● **BRIEF**
I need the number of lines in the listing below that include the string "agent", and only that number.

● **DATA EXTRACT**

──────

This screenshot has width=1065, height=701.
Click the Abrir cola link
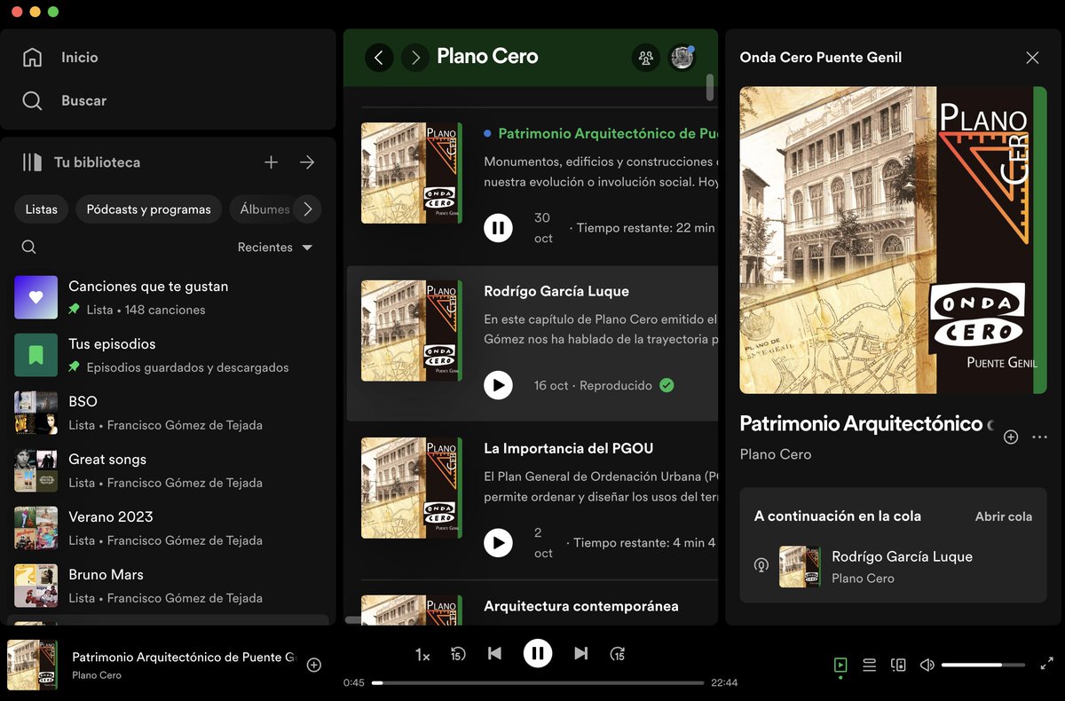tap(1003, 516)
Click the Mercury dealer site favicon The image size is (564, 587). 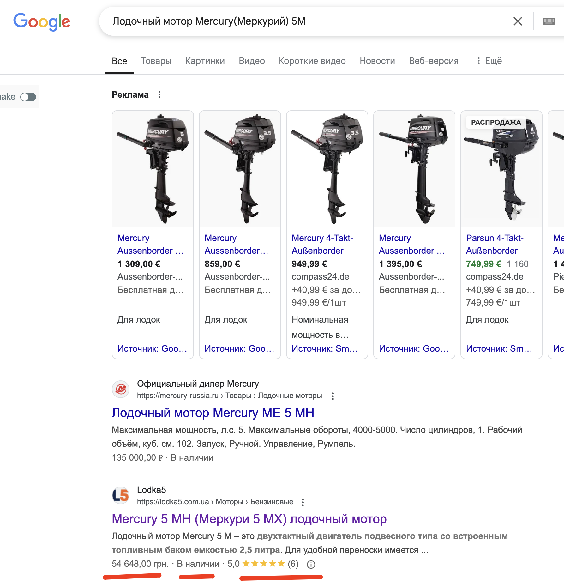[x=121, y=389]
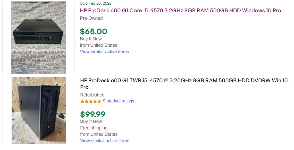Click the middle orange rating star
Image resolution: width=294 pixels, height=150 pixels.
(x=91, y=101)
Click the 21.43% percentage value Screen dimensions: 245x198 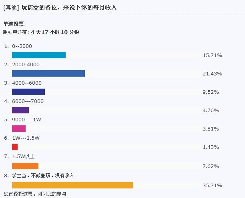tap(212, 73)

──────

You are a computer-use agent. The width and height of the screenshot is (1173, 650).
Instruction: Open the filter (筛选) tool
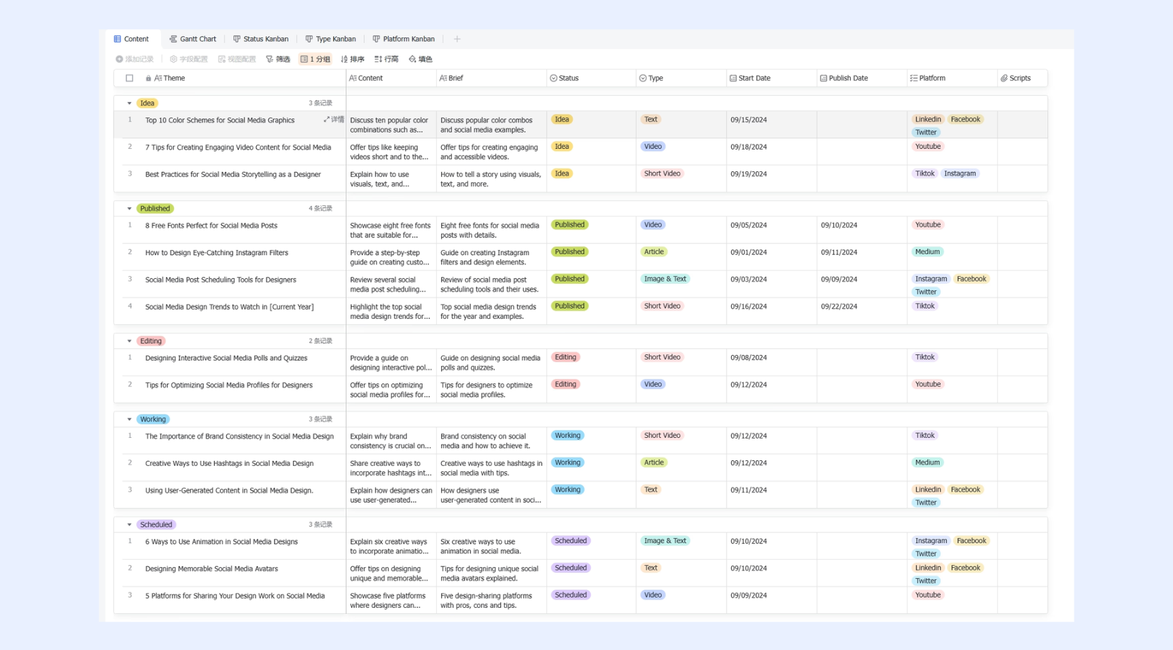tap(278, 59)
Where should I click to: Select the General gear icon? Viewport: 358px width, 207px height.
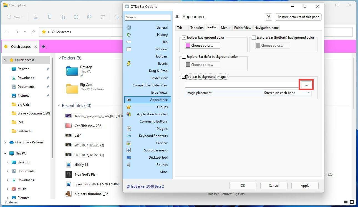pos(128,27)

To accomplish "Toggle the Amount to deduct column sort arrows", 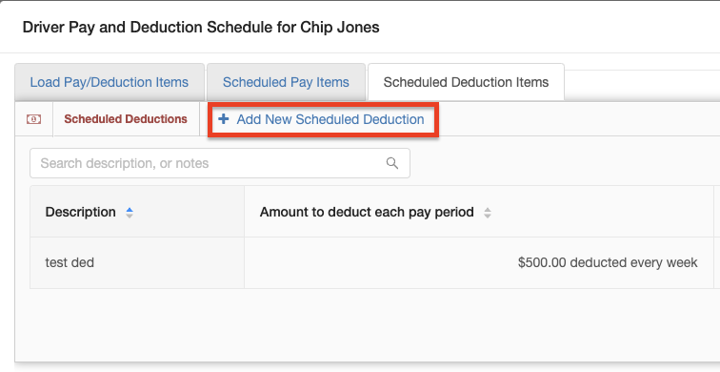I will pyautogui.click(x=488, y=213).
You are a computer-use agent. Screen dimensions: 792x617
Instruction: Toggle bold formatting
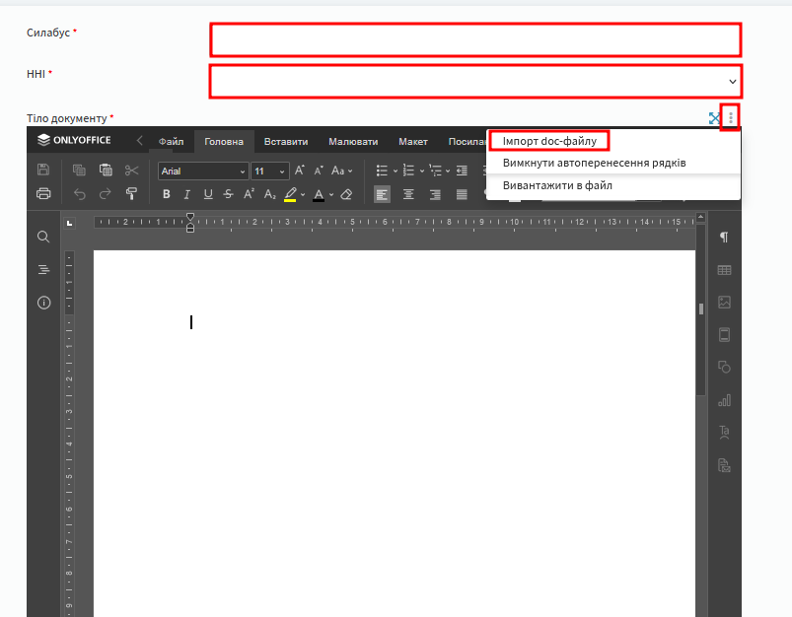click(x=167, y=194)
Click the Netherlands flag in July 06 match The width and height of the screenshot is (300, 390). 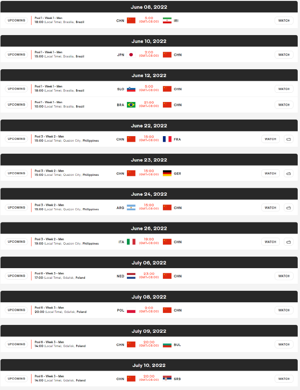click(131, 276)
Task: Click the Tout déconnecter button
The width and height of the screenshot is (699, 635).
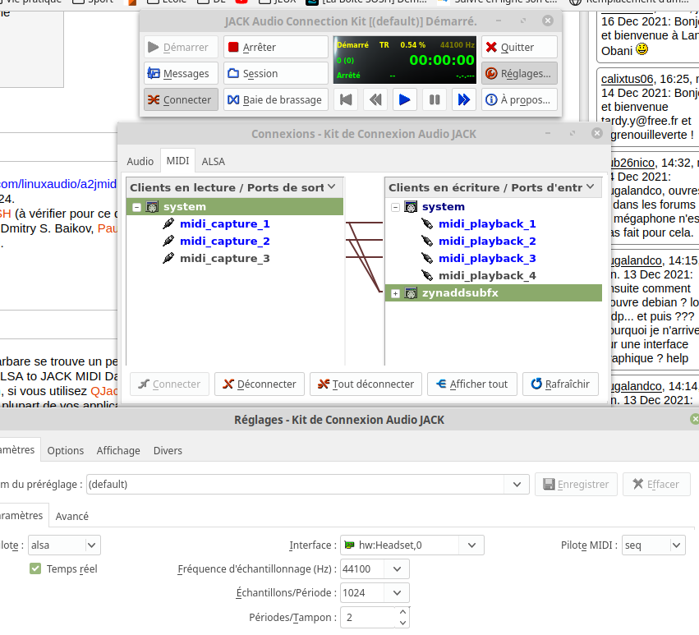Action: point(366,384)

──────

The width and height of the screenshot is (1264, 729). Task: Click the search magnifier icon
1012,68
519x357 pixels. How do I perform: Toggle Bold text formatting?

──────

● **WRITTEN RESPONSE**
2